Op dit moment werken de betrokken departementen samen met de KVK een aantal scenario’s uit op welke manier de hierboven genoemde categorieën toegang tot informatie uit de UBO-registers kunnen krijgen. Daarbij wordt gekeken naar privacyaspecten (noodzakelijkheid, proportionaliteit, subsidiariteit), en wordt tevens rekening gehouden met gevolgen voor de uitvoering. In alle gevallen zal richting de aanvragende partij duidelijk aangegeven worden dat sprake moet zijn van doelbinding met het voorkomen van fraude, witwassen en terrorismefinanciering en dat de Algemene Verordening Gegevensbescherming strikt moet worden nageleefd.

Tot slot lijkt het Hof van Justitie van de Europese Unie in de uitspraak aan te geven dat eenieder die voornemens is een zakelijke transactie aan te gaan, een legitiem belang heeft bij het raadplegen van het UBO-register.12 Deze passage lijkt op gespannen voet te staan met de rest van de uitspraak en heeft als risico dat de UBO-registers de facto open worden gesteld voor eenieder. Iedereen kan immers aangeven voornemens te zijn een economische transactie aan te willen gaan met een juridische entiteit of juridische constructie. Dit is nagenoeg onmogelijk om te controleren. Voorgesteld wordt daarom om dit aan de juridische entiteit of trustee zelf te laten. Dit betekent dat het eenieder vrijstaat om aan een juridische entiteit of trustee, met wie iemand voornemens is een zakelijke transactie aan te gaan, een uittreksel op te vragen via de mogelijkheid inzien eigen gegevens. Op vrijwillige basis kiest de entiteit of trustee ervoor om al dan niet aan dit verzoek te voldoen en aanvaardt daarmee zelf de consequenties die dit heeft ten aanzien van de transactie.
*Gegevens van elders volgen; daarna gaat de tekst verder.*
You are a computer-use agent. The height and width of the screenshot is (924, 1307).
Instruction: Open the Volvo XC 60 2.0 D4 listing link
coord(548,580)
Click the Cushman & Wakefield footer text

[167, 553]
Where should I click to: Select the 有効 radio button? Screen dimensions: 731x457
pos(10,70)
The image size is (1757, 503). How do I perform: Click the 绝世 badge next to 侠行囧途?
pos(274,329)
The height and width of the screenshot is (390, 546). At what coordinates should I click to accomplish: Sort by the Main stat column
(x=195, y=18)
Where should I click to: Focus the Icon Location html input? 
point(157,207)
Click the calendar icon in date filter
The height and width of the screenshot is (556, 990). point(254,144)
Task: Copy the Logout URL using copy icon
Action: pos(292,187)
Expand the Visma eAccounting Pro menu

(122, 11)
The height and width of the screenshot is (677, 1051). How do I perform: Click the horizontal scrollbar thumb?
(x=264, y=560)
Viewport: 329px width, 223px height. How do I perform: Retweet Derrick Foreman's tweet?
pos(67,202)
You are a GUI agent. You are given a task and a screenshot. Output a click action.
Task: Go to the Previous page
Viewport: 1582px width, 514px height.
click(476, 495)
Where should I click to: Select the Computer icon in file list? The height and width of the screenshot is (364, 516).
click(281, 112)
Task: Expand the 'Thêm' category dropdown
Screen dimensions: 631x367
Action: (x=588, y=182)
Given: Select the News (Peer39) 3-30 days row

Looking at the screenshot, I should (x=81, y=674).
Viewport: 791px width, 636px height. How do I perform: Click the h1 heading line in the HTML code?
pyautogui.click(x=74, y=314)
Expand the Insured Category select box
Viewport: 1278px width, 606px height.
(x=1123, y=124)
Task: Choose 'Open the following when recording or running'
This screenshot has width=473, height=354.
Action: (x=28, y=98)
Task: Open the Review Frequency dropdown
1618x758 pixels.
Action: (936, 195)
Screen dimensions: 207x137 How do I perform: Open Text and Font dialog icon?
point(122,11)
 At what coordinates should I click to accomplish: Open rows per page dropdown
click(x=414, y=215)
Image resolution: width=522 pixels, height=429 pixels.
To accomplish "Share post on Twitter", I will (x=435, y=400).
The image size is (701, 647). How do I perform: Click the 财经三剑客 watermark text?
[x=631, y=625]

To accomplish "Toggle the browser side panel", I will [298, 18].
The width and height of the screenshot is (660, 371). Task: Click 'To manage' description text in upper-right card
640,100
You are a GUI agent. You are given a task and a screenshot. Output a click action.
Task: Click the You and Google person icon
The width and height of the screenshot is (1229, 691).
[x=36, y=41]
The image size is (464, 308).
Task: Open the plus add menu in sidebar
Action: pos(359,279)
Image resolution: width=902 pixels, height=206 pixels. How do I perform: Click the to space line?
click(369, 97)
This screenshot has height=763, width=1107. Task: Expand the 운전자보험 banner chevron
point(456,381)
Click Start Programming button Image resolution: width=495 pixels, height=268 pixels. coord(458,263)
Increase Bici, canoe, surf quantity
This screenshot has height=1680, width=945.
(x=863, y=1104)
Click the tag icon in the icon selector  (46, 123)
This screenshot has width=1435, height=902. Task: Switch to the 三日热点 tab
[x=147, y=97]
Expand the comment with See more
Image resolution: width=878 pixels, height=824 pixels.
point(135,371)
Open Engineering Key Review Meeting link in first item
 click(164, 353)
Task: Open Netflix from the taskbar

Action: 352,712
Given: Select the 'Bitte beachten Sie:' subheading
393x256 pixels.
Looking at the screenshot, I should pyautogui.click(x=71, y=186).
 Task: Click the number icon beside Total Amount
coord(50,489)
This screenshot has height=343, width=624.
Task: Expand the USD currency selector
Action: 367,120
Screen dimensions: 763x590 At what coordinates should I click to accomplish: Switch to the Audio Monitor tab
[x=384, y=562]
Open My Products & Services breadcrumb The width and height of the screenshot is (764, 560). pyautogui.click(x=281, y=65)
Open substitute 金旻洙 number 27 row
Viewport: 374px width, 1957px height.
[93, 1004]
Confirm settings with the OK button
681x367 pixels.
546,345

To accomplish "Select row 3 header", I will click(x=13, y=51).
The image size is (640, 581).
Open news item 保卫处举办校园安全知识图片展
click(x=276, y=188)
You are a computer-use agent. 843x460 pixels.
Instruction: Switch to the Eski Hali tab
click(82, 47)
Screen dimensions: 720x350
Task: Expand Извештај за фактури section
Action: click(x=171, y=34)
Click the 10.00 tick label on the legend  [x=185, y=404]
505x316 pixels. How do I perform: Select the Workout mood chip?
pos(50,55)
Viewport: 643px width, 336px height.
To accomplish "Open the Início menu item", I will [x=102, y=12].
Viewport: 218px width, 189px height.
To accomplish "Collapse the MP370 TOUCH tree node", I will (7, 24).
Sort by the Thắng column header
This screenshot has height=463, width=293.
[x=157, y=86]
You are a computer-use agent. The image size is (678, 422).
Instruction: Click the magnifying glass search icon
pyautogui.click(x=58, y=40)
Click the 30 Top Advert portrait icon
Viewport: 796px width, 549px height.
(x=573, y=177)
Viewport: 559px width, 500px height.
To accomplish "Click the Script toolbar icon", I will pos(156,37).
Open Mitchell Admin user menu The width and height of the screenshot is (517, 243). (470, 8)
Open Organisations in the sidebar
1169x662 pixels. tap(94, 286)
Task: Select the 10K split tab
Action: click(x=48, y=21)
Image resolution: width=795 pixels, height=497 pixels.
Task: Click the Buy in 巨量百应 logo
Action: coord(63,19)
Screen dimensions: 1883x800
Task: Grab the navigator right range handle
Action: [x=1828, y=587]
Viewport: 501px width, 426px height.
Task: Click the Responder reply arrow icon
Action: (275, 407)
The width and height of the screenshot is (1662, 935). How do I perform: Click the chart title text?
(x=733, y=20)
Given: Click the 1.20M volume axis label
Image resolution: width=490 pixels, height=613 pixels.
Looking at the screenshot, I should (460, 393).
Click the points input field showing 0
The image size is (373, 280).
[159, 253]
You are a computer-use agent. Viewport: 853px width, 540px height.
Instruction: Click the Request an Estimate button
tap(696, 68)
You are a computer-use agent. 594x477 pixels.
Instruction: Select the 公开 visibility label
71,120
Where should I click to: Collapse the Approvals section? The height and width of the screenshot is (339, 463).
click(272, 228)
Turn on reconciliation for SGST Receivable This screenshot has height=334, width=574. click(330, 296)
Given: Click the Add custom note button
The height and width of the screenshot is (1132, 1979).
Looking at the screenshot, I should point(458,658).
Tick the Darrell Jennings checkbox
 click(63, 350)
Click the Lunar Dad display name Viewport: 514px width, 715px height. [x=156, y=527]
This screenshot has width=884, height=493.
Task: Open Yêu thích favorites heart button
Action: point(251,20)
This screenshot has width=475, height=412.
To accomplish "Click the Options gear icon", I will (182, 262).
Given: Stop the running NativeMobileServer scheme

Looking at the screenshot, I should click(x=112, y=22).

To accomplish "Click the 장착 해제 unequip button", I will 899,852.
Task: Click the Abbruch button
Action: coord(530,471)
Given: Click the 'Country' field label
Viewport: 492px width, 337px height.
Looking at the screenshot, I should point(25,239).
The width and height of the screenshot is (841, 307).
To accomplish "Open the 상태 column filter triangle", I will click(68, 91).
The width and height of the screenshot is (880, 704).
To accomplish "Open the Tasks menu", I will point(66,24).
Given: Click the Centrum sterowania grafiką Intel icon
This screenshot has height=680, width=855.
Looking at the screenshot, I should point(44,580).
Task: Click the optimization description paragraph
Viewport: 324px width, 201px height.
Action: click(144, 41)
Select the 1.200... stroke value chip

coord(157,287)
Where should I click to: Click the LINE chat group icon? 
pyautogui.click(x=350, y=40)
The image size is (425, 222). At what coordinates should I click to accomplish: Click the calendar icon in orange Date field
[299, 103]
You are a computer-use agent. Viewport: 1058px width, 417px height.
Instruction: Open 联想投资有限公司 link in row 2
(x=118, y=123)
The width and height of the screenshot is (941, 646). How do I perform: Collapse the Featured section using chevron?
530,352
De Minister van Financiën, S.P.R.A. van Weyenberg


X Noot
1

Gevoegde zaken C-37/20 Luxembourg Business Registers en C-601/20 Sovim. HvJ EU 22 november 2022, ECLI:EU:C:2022:912

X Noot
2

Kamerstukken II, 2022/23, 31 477, nr. 85.

X Noot
3

Te weten het register voor de registratie van uiteindelijk belanghebbenden van vennootschappen en andere juridische entiteiten (UBO-register) en het register voor trusts en soortgelijke juridische constructies (UBO-register trusts).

X Noot
4

Toezegging gedaan tijdens de behandeling van de Wet implementatie Open data richtlijn richting het lid Valize (PVV). Gevraagd werd naar de analyse die de Minister van Financiën zou uitvoeren om te bepalen aan de hand van welke criteria een persoon of organisatie een legitiem belang heeft om toegang te krijgen tot het UBO-register.

X Noot
5

Per peildatum 1 april 2023 was de totale vulgraad 70,61%, zie Kamerstukken II, 2022/23, 31 477, nr. 89.

X Noot
6

Kamerstukken II, 2023/24, 31 477, nr. 95.

X Noot
7

De regeling hield verband met de piek in het aantal registraties op dat moment, waardoor

de verwerkingstijden bij de KVK opliepen en het langere tijd duurde voordat opgaven

tot registraties waren verwerkt in het UBO-register. Om te voorkomen dat

een langere verwerkingstijd leidt tot verstoring van dienstverlening door

meldingsplichtige instellingen aan nieuwe cliënten, kan volgens de regeling de meldings-

plichtige instelling aan de hand van de bevestigingsmail van de KVK volstaan met de vaststelling dat de opgave is gedaan.

X Noot
8

Stichting Centraal Informatie Systeem (CIS) is een stichting voor in Nederland werkzame verzekeringsmaatschappijen en beheert gegevens die voor haar deelnemende verzekeraars van belang kunnen zijn.

X Noot
9

Kamerstukken II 2021/22, 32 545, nr. 172.

X Noot
10

Kamerstukken II, 2023/24, 31 477, nr. 85.

X Noot
11

Kenmerk W06.23.00369/III.

X Noot
12

Zie overweging 74: «Hetzelfde [het (kunnen) hebben van legitiem belang] geldt voor de eveneens in die overweging [overweging 30 van richtlijn 2018/843] genoemde personen die de identiteit van de uiteindelijk begunstigden van een vennootschap of een andere juridische entiteit willen kennen omdat het mogelijk is dat zij met hen transacties zullen aangaan […].»